Airlines in Southeast Asia had been very active over the past few Singapore Air Shows, but they are not expected to play a major role this year as far as new orders. In fact, airline manufacturers are concerned that airlines in the region may seek to delay the orders that they already have on the books. Meanwhile, the region’s powers are involved in a simmering dispute about oil, fishing and territorial rights in the South China Seas. This has added further uncertainty to the region's air travel industry.
Is the airplane manufacturing industry on the “bust” leg of the “boom and bust” cycle? The industry as a whole is certainly on the bottom of the cycle when it comes to optimism, but there are a couple of things that could see manufacturers leaving Singapore with a positive feeling.
Some carriers in Southeast Asia are looking for new planes. Philippine Airlines has made it well known that it is planning to order aircraft this week. It will most likely opt for Airbus A350s. Several new low cost carriers in the region could be in the market for aircraft as they expand their fleets as well.
China will get the most attention at the show this week. Why China? The country is experiencing its worst economic growth numbers since the early 1990s. However, the government is making major changes that are aimed at getting Chinese consumers to spend more money domestically. The country is currently in the midst of a five year plan to upgrade its air travel infrastructure to encourage people to fly more. The ambitious blueprint calls for no fewer than 66 airports to be built around the country. This year alone, Beijing has set aside $12 billion for air travel development projects.
This major push by China is great news for Boeing and its peers, who are looking for orders to replace those that they are not expected to get from Southeast Asian and Indian airlines going forward.
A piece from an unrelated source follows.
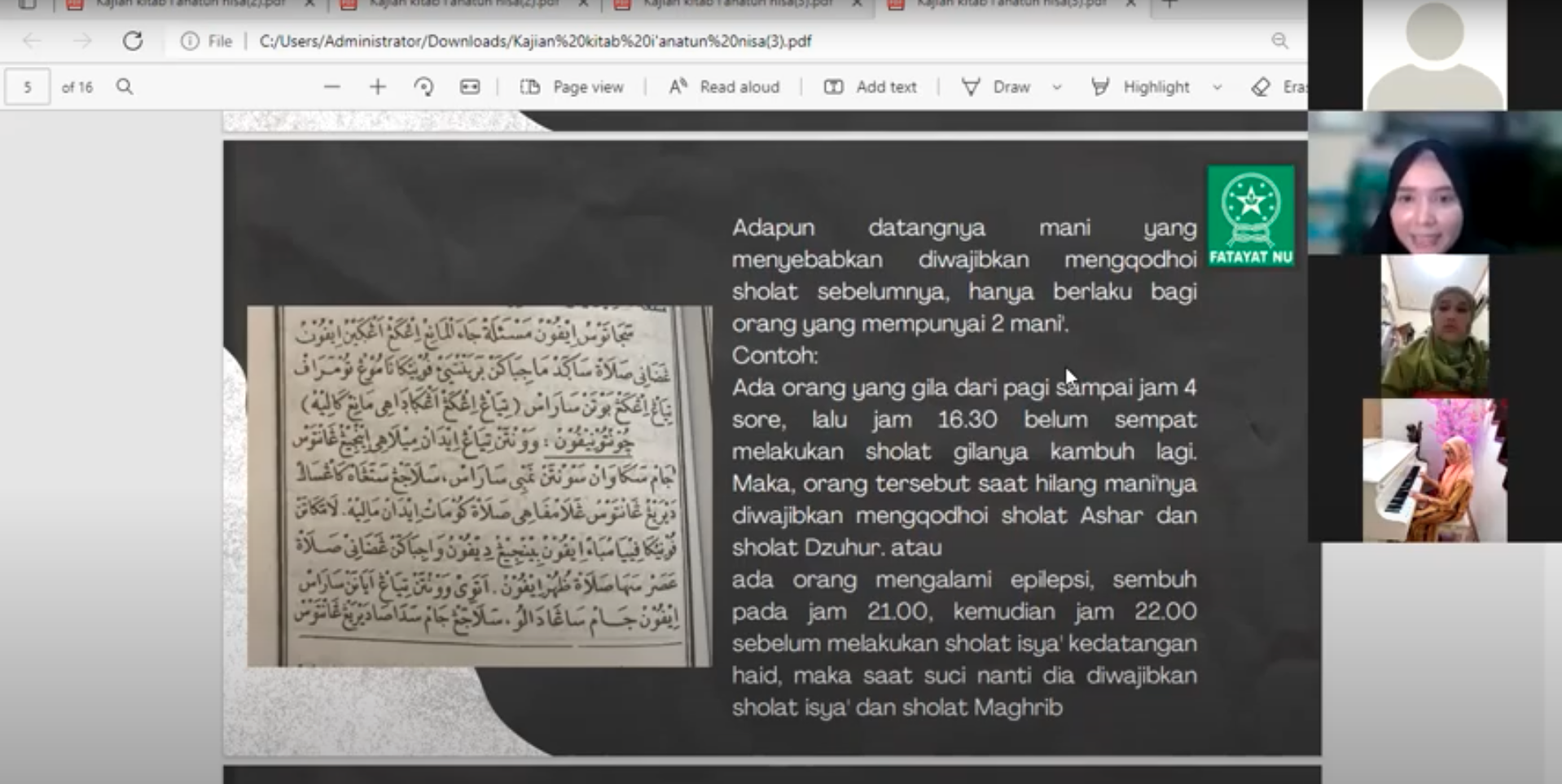Click the rotate page icon
This screenshot has height=784, width=1562.
click(x=423, y=86)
As China’s Big Three (China Southern, China Eastern and Air China) look to expand into these new airports, a steady stream of subsidiaries and independent airlines are also entering the fray. Assuming the government’s efforts are successful, there will plenty of orders going forward for major manufacturers. Smaller firms like Embraer and Bombardier are also looking to China for new orders while they are in Singapore as well.
Some experts are predicting that within 20 years, China will replace the United States as the biggest market for air travel on earth. So even if things do not go exactly according to plan with the country’s air travel infrastructure upgrades, there will still be plenty of upside for aircraft manufacturers over the next decade.